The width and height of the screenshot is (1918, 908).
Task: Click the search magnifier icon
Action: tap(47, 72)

------

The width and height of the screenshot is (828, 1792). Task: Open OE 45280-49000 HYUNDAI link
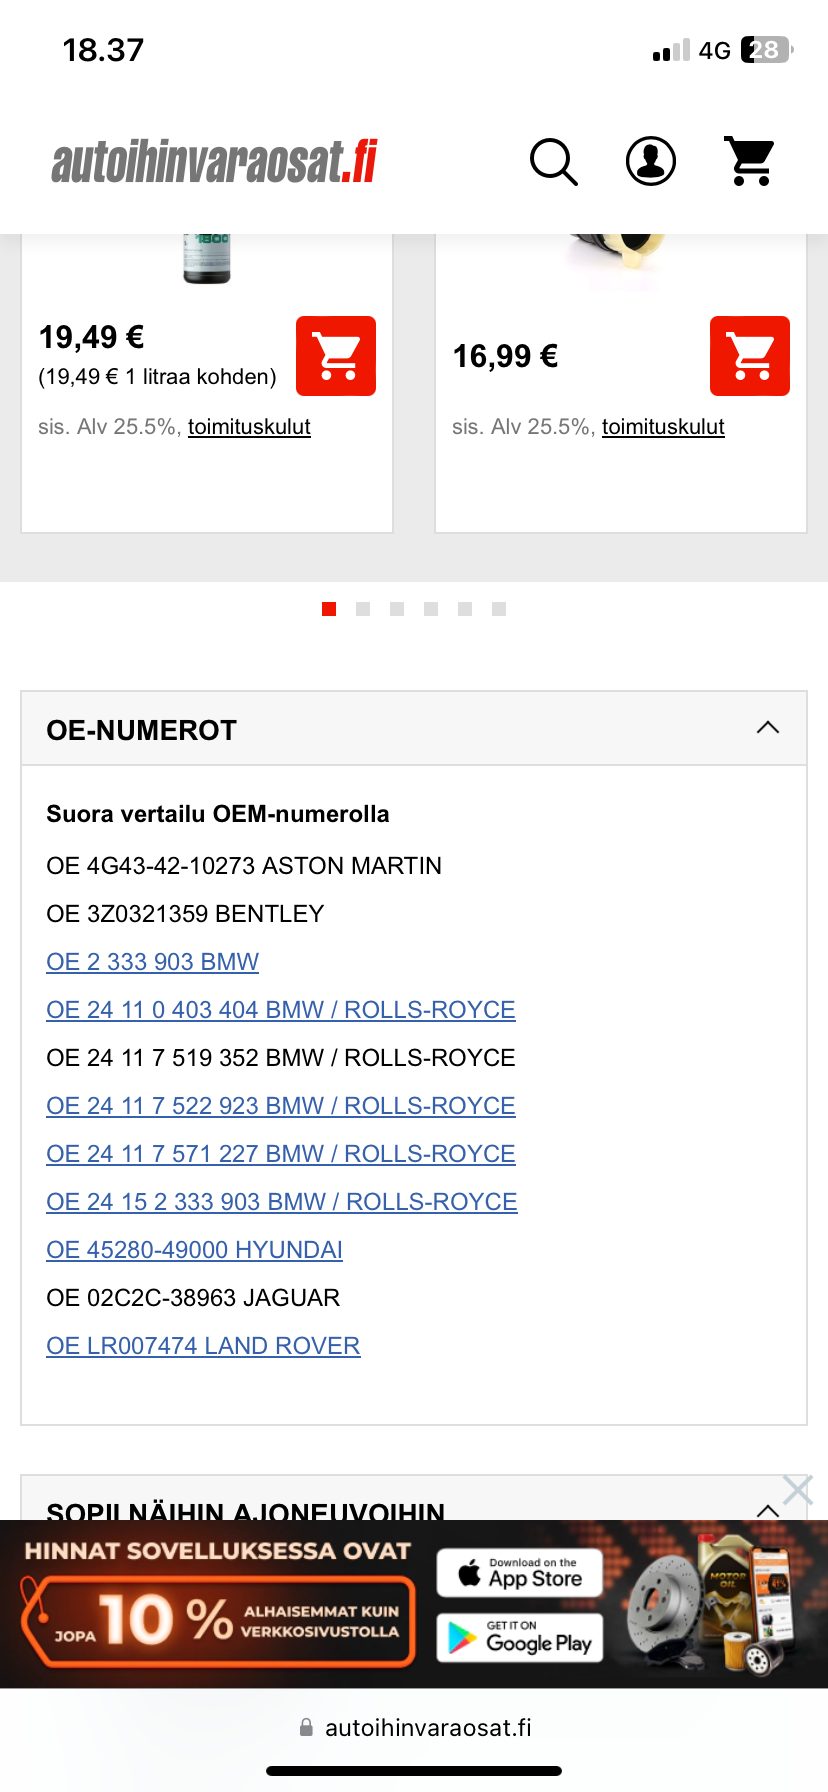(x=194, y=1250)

------

Extract the entries starting at the line containing "The width and height of the screenshot is (1918, 908)." and ending after the line containing "Action: tap(47, 72)", copying each line verbatim.

The width and height of the screenshot is (1918, 908).
Task: Click the search magnifier icon
Action: tap(47, 72)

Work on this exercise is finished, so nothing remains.